Professor Simon Baumberg, who has died after a short illness aged 67, was an expert on how bacteria adapt and respond to changes in their environment and was one of the most respected members of the UK Microbiology community. Simon went up to Merton College, Oxford on a scholarship in 1958 and graduated in chemistry in 1961. Initially he was intent on a career in Chemistry; however, during his time as an undergraduate, he acquired a life-long interest in the genetics of bacteria. Following his graduation, Simon joined the Oxford Physical Chemistry Laboratory to study for a doctorate under the supervision of the Nobel laureate, C.S. Hinshelwood. Even at the outset of his research career Simon demonstrated a remarkable ability for independent critical thinking. Rejecting the thesis of his supervisor, Simon quickly identified the innovative work of Hayes at the Hammersmith Hospital and Jacob and Monod at the Institute Pasteur, using newly developed techniques in bacterial genetics to show that gene regulation rather than chemical kinetics was the basis for the extraordinary ability of bacteria to respond to changes in their environment. The results from his thesis, published by Simon as the sole author, have stood the test of time. After the award of his doctorate, Simon then spent two highly enjoyable and productive years as a postdoctoral fellow in the laboratory of one of the pioneers of the study of gene regulation, Dr Henry J Vogel, Rutgers University, New Brunswick.
Simon returned to the UK in 1966 to take up the appointment of Lecturer in the newly formed Department of Genetics at Leeds University, where he remained until his retirement in 2005. Simon was a true academic with a keen sense of what was important. As a teacher he was universally admired for his gentle but persuasive approach to learning. Many of his former students were privileged to become his friends.
Throughout his career Simon was valued for his sound judgement, integrity and sense of fair play as well as his outstanding scholarship. More importantly, he was committed to the old-fashioned concept of the common good through his involvement with scientific research, the students he taught, the Jewish community, and his kindness to everyone that he met in all walks of life. Simon served in a number of capacities on the governing bodies of the Genetics Society and the Society for General Microbiology, being elected as an honorary member of the latter in recognition of his contribution. He also served on a number of committees of the Medical Research Council, including chairing the Advisory Board and the Stem Cell Users Liaison Committee. He was also a member of the Biological Sciences panel for the 1996 and 2001 Research Assessment Exercises and was subsequently called upon to provide honest and perceptive advice to may university departments preparing for 2008 exercise. He listened carefully to opinions and was kind and attentive to the most junior member of any team, committee or organisation for which he worked. He was also a gentle though perceptive critic, whether examining students or having to explain to an influential scientist why he or she would not be getting the research funds to which they felt they were entitled. In recognition of his service to science, he has awarded an OBE in the 2005 New Years Honours list an award he always found amusing, given his instinctive lack of self-importance.

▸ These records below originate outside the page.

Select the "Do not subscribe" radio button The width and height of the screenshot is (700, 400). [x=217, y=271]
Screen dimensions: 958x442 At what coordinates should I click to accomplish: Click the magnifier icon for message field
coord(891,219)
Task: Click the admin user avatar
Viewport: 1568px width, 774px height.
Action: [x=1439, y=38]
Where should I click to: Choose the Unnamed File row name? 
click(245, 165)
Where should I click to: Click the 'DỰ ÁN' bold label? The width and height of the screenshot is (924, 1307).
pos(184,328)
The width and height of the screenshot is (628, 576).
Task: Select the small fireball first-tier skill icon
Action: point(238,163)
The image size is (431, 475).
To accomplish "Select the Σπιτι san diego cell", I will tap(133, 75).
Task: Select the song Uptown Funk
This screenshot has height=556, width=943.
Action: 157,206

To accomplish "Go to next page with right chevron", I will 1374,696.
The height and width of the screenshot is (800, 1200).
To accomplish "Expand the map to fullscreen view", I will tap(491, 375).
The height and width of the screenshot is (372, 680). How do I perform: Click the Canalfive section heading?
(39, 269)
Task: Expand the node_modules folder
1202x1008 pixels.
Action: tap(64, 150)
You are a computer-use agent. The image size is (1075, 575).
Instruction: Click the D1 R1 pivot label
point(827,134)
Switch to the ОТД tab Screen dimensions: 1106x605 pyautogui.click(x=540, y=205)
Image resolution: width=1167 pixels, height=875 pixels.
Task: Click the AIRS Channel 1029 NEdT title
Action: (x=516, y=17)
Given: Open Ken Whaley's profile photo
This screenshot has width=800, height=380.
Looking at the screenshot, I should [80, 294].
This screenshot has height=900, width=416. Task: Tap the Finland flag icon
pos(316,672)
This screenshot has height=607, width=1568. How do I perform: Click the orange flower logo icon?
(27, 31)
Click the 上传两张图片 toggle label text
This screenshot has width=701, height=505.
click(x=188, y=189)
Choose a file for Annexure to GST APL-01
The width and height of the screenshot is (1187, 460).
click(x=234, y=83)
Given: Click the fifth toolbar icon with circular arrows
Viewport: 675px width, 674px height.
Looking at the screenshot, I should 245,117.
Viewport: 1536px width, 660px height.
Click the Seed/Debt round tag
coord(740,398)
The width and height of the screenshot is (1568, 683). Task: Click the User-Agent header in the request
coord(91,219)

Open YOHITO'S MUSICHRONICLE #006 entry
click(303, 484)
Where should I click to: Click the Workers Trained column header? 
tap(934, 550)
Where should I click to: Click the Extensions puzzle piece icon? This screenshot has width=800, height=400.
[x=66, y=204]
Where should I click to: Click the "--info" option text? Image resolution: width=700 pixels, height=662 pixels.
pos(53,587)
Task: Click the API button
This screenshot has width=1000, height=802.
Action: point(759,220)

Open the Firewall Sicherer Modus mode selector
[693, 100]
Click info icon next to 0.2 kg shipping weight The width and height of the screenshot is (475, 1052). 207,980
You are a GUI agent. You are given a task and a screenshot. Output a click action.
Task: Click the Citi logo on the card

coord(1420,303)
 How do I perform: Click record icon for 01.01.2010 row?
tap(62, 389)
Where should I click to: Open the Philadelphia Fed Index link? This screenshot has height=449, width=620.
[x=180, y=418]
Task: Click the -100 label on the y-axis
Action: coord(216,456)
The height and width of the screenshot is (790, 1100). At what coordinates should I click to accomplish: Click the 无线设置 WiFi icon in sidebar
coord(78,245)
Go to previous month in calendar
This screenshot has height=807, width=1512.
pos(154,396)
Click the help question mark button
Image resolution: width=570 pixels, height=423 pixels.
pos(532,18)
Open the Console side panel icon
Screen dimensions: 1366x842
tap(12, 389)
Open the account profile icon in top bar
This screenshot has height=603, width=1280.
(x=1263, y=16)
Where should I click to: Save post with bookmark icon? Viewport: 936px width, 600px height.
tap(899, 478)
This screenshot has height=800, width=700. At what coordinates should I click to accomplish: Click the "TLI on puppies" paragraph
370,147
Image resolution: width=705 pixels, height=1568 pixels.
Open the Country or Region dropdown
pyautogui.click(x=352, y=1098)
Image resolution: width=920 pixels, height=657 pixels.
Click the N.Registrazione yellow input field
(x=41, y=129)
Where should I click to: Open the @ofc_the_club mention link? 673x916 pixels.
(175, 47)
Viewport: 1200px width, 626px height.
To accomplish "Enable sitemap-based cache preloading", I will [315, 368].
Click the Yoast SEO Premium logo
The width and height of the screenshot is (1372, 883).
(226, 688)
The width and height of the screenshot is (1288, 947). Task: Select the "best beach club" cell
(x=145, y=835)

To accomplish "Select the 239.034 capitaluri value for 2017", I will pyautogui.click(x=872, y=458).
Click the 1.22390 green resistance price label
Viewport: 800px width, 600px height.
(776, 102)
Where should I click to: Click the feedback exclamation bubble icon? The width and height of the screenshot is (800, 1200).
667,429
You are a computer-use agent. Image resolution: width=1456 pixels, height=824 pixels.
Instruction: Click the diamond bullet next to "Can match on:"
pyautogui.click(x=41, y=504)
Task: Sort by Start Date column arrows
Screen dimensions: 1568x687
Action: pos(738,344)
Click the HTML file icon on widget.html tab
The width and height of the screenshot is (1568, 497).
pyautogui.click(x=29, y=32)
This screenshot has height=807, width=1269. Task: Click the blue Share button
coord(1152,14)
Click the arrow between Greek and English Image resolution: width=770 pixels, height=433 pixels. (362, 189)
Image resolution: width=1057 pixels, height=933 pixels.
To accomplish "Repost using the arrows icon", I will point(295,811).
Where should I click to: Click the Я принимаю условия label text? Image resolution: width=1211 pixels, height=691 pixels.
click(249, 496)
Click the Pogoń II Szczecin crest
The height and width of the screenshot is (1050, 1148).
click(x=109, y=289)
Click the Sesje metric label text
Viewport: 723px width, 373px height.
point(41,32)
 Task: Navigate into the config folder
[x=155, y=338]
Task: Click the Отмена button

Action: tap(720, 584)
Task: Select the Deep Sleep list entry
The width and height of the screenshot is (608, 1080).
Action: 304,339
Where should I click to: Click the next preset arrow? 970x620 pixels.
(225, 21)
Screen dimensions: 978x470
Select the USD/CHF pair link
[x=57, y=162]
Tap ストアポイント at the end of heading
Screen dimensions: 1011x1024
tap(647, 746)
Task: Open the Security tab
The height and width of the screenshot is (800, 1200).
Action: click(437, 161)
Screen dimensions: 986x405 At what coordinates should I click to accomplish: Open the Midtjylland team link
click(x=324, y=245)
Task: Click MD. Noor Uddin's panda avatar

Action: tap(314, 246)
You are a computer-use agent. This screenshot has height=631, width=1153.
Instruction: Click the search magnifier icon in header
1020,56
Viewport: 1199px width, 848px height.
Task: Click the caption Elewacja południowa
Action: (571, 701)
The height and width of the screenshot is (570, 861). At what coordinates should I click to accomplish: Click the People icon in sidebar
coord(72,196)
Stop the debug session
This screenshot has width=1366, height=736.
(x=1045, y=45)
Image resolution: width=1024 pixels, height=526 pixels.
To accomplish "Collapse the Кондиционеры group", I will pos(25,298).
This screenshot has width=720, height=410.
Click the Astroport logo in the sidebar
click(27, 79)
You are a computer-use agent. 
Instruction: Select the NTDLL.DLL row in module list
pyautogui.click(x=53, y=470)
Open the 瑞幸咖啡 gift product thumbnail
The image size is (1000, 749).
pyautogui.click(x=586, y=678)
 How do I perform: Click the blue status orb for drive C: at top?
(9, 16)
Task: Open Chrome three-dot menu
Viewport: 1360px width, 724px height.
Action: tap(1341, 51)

Simon was an active and committed member of the Leeds Jewish community. He was actively involved in the Soviet Jewry campaign during the 1980s. More recently he served as chair of Leeds Masorti community, and on the board of Sinai reform Synagogue. He was on the organising committee of Leeds Day Limmud, and recently was appointed as its chair. In all these various activities his contribution was immeasurable; the breadth of his interests and associations, the depth of his knowledge, and the civility of his manner were unparalleled. His contributions to the cultural and religious life of the community will be sorely missed.
Despite remaining active in the scientific and Jewish communities Simon found time in retirement for his long-standing passion for hill-walking and his rekindled passion for choral singing. All his life he had a passion for classical music, particularly the twentieth century masters, and history. He loved debate and discussion, talk and listening. His activities were interrupted by a minor stroke earlier this year, and it was during his treatment that his cancer was discovered. Despite his considerable achievements, Simon was an extraordinarily modest man who would have been slightly bemused at the hundreds of friends and colleagues who turned out on a boiling hot Sunday afternoon in April to pay their respects at his funeral. His spirit and deep sense of humanity live on in Simon and Ruth's sons Jeremy, Adam and Ben and four grandchildren, Lizzie, Cassie, Danny and Raphael.